Your answer must be a single number: how many lines of the data include "dropdown".

(Data records)
╔══
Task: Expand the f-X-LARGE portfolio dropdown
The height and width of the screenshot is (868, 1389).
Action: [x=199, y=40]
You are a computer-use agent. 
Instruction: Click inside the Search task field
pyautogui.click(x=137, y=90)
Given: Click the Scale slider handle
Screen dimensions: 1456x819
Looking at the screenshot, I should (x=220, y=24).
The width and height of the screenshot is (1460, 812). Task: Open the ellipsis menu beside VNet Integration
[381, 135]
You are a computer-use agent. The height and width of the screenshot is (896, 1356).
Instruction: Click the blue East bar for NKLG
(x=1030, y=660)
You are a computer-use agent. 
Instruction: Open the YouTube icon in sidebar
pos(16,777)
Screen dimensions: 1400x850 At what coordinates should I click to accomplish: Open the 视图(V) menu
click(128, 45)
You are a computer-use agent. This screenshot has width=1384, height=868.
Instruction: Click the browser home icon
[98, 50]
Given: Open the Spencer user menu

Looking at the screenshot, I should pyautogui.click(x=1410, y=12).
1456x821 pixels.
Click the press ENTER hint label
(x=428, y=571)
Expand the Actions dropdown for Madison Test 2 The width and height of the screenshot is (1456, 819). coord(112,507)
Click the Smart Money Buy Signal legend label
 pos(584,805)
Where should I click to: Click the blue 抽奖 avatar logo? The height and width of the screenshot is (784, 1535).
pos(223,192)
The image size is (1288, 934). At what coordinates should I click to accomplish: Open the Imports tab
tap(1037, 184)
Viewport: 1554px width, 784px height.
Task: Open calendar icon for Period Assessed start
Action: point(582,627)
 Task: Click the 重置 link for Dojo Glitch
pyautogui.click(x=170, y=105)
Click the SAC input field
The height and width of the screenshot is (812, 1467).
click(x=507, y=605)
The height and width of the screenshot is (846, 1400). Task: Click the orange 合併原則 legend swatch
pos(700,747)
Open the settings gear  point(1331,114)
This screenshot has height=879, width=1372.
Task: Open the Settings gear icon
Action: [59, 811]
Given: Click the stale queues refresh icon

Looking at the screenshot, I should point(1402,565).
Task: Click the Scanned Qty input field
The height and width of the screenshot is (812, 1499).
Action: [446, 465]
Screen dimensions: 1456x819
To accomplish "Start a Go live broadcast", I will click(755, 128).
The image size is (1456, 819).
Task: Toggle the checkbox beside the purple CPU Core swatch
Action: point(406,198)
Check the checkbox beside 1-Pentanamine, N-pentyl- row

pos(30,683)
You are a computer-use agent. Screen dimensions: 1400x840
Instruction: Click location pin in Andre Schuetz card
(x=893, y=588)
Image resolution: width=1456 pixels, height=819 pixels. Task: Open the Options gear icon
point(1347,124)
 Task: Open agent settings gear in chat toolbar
╚══
**RESPONSE TO THE TASK:**
2